## [GIVEN PROBLEM]
Can you reproduce the items below word for word, starting with the line that contains "Screen dimensions: 1276x575" and going on through the line that contains "tap(303, 30)"?

## [ITEMS]
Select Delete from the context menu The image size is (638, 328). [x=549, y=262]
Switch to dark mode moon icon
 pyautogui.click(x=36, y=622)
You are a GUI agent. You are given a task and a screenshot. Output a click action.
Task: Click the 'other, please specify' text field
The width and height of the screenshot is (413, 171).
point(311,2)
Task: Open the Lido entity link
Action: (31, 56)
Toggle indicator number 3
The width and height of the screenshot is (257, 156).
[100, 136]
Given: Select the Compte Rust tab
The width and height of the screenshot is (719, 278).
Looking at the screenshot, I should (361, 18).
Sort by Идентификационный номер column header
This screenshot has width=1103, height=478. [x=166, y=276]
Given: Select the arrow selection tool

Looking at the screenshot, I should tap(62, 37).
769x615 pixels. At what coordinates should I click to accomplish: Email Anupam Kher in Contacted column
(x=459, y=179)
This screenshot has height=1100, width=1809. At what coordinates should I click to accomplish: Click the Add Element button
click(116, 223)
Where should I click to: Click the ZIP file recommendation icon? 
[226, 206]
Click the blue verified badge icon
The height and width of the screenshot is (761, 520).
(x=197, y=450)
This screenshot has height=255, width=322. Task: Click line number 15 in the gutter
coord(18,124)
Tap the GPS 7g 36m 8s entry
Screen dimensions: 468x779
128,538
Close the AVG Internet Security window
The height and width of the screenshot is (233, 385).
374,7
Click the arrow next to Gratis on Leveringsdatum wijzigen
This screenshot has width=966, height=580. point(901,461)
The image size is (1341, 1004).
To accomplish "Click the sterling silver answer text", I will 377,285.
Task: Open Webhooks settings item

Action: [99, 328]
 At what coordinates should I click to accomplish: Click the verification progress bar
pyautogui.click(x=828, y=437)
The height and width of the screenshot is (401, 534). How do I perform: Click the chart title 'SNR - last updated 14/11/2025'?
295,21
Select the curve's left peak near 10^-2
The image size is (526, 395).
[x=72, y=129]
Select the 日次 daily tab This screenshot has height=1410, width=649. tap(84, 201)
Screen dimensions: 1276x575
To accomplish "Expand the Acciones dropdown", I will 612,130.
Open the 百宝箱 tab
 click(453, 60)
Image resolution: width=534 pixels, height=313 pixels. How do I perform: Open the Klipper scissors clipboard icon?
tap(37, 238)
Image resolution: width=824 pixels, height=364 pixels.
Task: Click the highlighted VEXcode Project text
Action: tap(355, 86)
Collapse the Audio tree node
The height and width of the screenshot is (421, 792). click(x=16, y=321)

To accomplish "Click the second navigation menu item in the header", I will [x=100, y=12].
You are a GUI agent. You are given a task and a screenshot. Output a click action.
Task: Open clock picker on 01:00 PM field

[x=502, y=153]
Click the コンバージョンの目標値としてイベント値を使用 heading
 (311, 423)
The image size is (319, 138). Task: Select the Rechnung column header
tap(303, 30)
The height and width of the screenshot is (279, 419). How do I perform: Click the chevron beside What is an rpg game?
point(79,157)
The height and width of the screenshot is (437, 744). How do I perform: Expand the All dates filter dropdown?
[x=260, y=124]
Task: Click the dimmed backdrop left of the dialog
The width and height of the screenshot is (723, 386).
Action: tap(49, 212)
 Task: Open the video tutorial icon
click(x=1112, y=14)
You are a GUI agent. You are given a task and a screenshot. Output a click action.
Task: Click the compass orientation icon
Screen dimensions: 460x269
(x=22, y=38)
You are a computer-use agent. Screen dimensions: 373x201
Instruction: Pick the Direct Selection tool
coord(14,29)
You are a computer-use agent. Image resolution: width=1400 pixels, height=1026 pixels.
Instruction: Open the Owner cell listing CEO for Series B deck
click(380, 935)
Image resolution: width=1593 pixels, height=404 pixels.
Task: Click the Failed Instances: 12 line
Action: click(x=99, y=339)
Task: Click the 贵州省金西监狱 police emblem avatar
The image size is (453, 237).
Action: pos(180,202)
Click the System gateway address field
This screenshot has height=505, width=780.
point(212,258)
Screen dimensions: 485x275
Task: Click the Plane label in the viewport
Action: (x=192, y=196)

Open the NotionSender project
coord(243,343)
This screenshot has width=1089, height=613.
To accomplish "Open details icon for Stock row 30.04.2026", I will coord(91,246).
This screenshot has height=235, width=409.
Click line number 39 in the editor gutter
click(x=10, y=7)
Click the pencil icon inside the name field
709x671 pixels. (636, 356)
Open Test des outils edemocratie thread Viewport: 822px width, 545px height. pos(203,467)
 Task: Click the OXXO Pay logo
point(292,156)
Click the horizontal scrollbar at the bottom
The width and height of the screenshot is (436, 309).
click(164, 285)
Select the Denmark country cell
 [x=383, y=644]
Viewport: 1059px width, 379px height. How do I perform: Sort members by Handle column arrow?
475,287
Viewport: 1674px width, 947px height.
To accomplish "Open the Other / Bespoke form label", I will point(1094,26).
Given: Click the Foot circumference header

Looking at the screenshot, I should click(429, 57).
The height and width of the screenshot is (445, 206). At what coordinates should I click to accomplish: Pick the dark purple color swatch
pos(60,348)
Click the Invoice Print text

## [SOLUTION]
Screen dimensions: 1276x575
To accomplish "Expand the Acciones dropdown", I will 612,130.
Open the 百宝箱 tab
 click(453, 60)
Image resolution: width=534 pixels, height=313 pixels. How do I perform: Open the Klipper scissors clipboard icon?
tap(37, 238)
Image resolution: width=824 pixels, height=364 pixels.
Task: Click the highlighted VEXcode Project text
Action: tap(355, 86)
Collapse the Audio tree node
The height and width of the screenshot is (421, 792). click(x=16, y=321)

To accomplish "Click the second navigation menu item in the header", I will [x=100, y=12].
You are a GUI agent. You are given a task and a screenshot. Output a click action.
Task: Open clock picker on 01:00 PM field

[x=502, y=153]
Click the コンバージョンの目標値としてイベント値を使用 heading
 (311, 423)
The image size is (319, 138). Task: Select the Rechnung column header
tap(303, 30)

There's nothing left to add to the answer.